Squat de la place André Meunier
Squat de la place André Meunier
Alain Juppé ne souhaite pas l'expulsion du squat de la place André-Meunier.
Les associations Clé de départ, le Comité des sans logis et Un travail un toit ont investi il y a quelques semaines un immeuble de la place André-Meunier qui appartient à la CUB.
Ces associations ont transformé l'immeuble, pour lequel elles ont souscrit des assurances, en un lieu d'accueil, de conseils, d'orientation et de bagagerie pour les sans abri.
Comme elles l'ont expliqué à Véronique Fayet, adjoint au maire, et à Alexandra Siarri, conseillère municipale, les associations mettent en avant le fait qu'il ne s'agit pas d'une appropriation des lieux mais d'une occupation temporaire " pour répondre aux attentes des gens qui, comme nous l'avons nous aussi été, sont actuellement à la rue".
La CUB n'ayant dans l'immédiat aucun projet défini sur le site, Alain Juppé a écrit à Vincent Feltesse pour lui demander de surseoir à sa demande d'expulsion, un référé étant prévu le 15 mai à 9h. Le maire de Bordeaux soumet en même temps au président de la CUB, le projet d'une convention d'occupation temporaire avec la collaboration du CCAS de Bordeaux qui permettrait à Clé de départ, le Comité des sans logis et Un travail un toit de continuer pour un temps leur action en lien avec les nombreuses associations bordelaises que soutient la ville.

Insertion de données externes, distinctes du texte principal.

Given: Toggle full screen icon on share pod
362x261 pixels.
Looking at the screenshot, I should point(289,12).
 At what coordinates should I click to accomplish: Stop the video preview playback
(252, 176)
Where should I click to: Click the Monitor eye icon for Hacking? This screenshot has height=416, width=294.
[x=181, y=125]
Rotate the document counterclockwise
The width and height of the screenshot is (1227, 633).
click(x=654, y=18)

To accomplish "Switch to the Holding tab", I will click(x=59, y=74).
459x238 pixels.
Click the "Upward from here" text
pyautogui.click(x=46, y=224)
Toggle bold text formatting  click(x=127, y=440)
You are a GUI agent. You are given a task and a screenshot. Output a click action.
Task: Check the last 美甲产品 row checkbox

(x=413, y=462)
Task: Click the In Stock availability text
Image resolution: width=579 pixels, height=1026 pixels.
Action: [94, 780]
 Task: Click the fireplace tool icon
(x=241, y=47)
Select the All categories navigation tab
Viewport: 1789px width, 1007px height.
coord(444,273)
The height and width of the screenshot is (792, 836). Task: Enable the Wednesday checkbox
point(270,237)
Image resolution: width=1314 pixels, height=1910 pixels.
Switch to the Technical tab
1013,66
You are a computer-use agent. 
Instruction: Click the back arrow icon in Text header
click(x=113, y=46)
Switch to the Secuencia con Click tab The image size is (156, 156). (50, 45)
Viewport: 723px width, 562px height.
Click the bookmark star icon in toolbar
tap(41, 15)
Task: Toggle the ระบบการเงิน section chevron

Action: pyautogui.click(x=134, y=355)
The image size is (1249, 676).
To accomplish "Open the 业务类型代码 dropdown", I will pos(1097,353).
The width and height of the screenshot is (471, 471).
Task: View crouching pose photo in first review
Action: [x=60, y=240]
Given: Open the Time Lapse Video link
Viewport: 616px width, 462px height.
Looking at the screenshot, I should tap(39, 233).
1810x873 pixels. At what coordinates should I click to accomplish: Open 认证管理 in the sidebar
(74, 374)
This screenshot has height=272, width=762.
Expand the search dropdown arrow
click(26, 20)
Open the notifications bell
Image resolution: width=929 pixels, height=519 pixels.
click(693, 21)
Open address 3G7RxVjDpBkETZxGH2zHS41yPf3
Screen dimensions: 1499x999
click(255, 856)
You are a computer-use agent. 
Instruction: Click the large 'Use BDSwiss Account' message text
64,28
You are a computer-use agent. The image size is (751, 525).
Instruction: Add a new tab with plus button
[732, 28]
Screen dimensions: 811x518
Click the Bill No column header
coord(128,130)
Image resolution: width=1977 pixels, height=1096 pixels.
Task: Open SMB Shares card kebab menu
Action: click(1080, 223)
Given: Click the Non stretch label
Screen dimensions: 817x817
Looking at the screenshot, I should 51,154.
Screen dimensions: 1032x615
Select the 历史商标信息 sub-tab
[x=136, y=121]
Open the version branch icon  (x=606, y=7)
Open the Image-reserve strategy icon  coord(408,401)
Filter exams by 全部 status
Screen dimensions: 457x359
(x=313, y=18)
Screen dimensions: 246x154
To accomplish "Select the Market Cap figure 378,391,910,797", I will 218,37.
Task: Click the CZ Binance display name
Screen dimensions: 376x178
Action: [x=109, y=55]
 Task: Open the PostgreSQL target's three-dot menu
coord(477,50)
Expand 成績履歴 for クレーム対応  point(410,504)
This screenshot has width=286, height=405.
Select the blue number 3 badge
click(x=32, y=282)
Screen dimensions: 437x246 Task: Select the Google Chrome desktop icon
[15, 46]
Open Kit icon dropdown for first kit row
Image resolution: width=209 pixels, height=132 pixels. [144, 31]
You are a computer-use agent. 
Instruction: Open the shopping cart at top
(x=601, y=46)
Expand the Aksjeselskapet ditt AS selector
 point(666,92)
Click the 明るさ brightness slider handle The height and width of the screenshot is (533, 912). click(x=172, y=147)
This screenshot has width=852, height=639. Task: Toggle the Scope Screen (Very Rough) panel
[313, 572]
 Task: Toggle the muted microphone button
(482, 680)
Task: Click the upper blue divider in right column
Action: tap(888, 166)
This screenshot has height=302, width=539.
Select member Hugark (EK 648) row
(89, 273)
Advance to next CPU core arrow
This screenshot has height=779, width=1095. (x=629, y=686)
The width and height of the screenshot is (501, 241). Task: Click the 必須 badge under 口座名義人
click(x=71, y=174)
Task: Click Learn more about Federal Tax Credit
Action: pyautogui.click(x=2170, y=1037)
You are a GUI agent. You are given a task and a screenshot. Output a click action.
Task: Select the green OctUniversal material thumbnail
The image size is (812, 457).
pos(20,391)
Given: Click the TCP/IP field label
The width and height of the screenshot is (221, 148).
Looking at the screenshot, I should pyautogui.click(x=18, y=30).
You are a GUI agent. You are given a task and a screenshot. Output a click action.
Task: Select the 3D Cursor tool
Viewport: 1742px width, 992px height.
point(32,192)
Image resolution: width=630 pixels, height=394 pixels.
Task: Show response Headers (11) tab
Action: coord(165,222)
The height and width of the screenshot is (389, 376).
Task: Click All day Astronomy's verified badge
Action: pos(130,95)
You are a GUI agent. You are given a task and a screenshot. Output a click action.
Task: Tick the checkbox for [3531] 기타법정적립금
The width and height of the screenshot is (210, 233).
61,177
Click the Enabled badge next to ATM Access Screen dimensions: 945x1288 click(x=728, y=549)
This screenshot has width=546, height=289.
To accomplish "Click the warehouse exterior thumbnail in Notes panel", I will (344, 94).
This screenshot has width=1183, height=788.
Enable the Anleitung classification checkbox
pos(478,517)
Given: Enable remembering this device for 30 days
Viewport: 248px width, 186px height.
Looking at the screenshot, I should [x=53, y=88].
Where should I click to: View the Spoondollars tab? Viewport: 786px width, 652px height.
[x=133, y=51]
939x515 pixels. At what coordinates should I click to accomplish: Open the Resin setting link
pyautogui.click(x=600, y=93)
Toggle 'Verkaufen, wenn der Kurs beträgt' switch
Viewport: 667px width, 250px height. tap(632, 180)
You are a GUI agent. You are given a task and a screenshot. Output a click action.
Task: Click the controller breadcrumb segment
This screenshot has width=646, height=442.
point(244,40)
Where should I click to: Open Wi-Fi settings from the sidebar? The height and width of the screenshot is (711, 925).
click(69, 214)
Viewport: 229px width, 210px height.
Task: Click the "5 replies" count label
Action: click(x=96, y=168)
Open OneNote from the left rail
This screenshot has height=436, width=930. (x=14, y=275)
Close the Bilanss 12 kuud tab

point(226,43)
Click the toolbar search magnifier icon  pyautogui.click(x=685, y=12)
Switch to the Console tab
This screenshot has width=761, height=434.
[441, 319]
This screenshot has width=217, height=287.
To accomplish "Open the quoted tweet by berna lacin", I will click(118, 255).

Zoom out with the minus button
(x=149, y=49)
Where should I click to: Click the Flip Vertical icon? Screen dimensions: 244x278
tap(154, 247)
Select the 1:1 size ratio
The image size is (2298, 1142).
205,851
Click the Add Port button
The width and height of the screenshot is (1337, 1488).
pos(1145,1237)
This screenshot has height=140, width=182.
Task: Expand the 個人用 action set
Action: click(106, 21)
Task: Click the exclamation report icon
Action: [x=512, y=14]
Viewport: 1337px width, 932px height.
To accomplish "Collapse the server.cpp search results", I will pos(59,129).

La mairie de Bordeaux précise que cette intervention relève du cas particulier compte tenu de l'engagement et du sens des responsabilités constatés des associations.
Par ailleurs, demeurent posés les problèmes de plusieurs squats de l'agglomération où sont en jeu, non seulement le respect de la propriété, mais de graves questions de salubrité et de sécurité. C’est le cas du squat Lucien Faure pour lequel le maire de Bordeaux demande instamment au président de la CUB une évacuation et, si nécessaire, la destruction du bâtiment.
Alain Juppé a également saisi, il y a plusieurs semaines, le Préfet afin de lancer une maîtrise d'œuvre urbaine et sociale pour laquelle le centre communal d'action sociale (CCAS) serait mobilisé.